David Estlund

David Estlund, siyaset felsefesi alanına getirdiği "epistemik demokrasi" teorisiyle tanınan, çağdaş bir Amerikalı filozoftur. Demokrasinin sadece adil bir prosedür (oylama gibi) değil, aynı zamanda doğru ve rasyonel kararlar alabilme kapasitesi nedeniyle de meşru olduğunu savunur.

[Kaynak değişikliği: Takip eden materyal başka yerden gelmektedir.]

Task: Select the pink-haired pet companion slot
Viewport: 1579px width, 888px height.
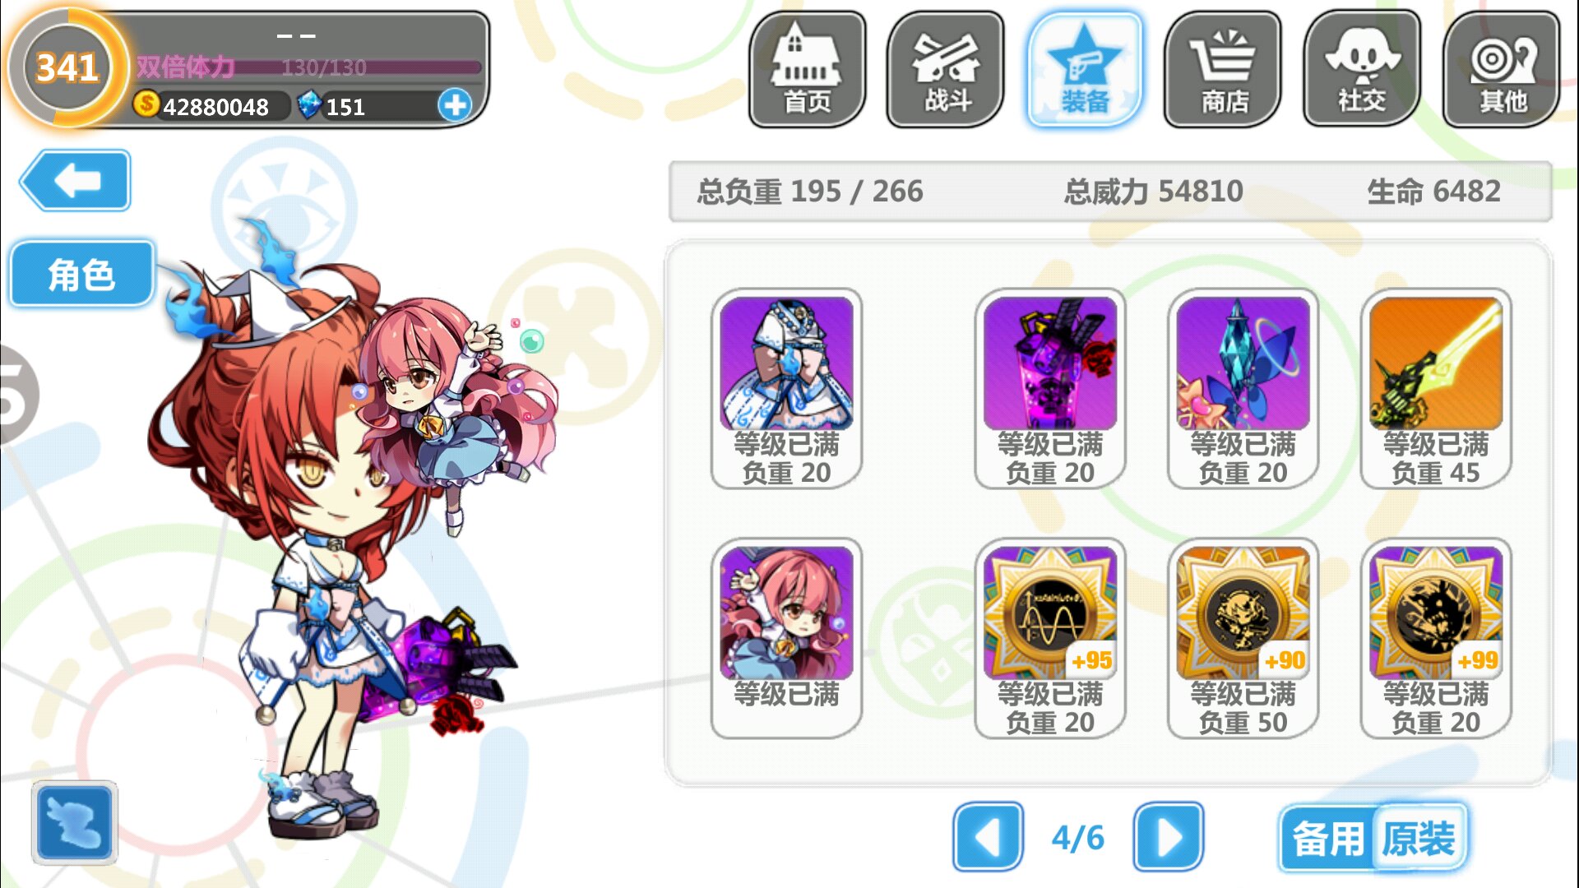Action: pos(786,638)
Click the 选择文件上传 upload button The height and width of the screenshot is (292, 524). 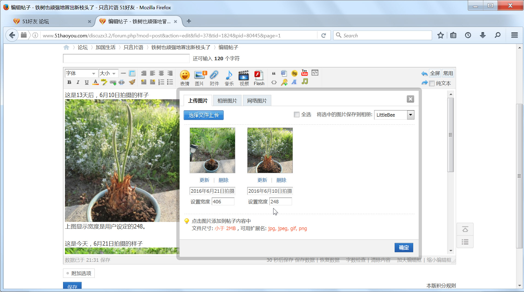click(204, 115)
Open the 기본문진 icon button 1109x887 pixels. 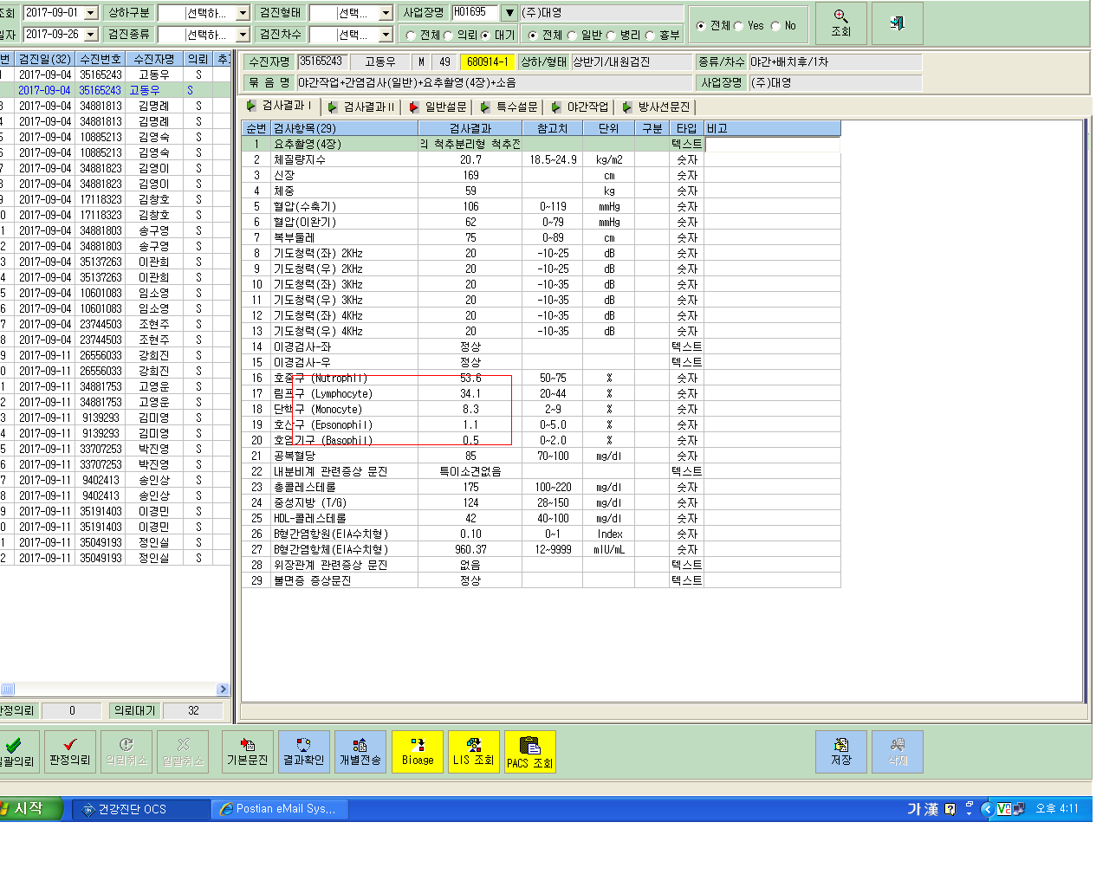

Düşüncesinin Temel Temaları

  1. Epistemik Demokrasi (Epistemic Democracy): Estlund'a göre, demokrasinin değeri iki ana unsura dayanır:
    • Prosedürel Adalet: Bu, herkesin eşit söz hakkına sahip olması ve oyların adil bir şekilde sayılması gibi demokratik süreçlerin adilliğidir.
    • Epistemik Değer: Demokrasinin, tekil bireylerin veya uzmanların karar almasından daha iyi sonuçlar üretebilme olasılığıdır. Farklı bakış açılarının ve bilgilerinin bir araya gelmesiyle, kolektif olarak daha isabetli ve rasyonel kararlar alınabilir. Bu, "topluluğun bilgeliği" (wisdom of the crowds) fikrine benzer.
  2. Epistokrasiye Karşı Duruşu: Estlund, en iyi kararların bilgi ve uzmanlığa dayalı olarak alınması gerektiğini savunan epistokrasi (uzmanların yönetimi) görüşüne karşı çıkar. Ona göre, uzmanların yönetimi, uzmanlık ve yetkinlik kavramının, politik meşruiyet için yeterli bir temel olamayacağı ahlaki gerekçelerle reddedilmelidir.
  3. Filozof Kral Eleştirisi: Platon'un "filozof kral" kavramını reddeder. Estlund'a göre, bilgili bir azınlığın yönetimi, ne kadar iyi niyetli olursa olsun, yönetilenlerin rızasına dayanmadığı için meşru değildir. Meşru yönetim, ancak demokratik prosedürlerle elde edilebilir.

Önemli Yapıtları

  • Democratic Authority: A Philosophical Framework (Demokratik Otorite: Felsefi Bir Çerçeve, 2008): Epistemik demokrasi teorisini en kapsamlı şekilde sunduğu ve tartışmalara yön veren temel eseridir.

Bağlamı ve İlişkileri

  • John Rawls ve Jürgen Habermas ile İlişkisi: Estlund, Rawls'un siyasi liberalizmi ve Habermas'ın kamusal tartışma teorilerinden etkilenmiştir. O, demokratik tartışmanın sadece bir adalet aracı değil, aynı zamanda bilgi üreten bir süreç olduğunu savunur.
  • Lee McIntyre ile İlişkisi: Estlund'un teorisi, McIntyre'ın "hakikat sonrası" kavramını anlamak için kritik bir zemin sunar. Estlund, demokrasinin doğru kararlar alabileceğini savunurken, McIntyre, hakikatin önemini yitirdiği bir ortamda bu kararların nasıl alınacağını sorgular.
  • Miranda Fricker ile İlişkisi: Estlund kolektif bilginin önemini vurgularken, Miranda Fricker'ın epistemik adaletsizlik teorisi, belirli grupların seslerinin nasıl susturulduğunu göstererek, demokratik tartışmanın önündeki engelleri ortaya koyar.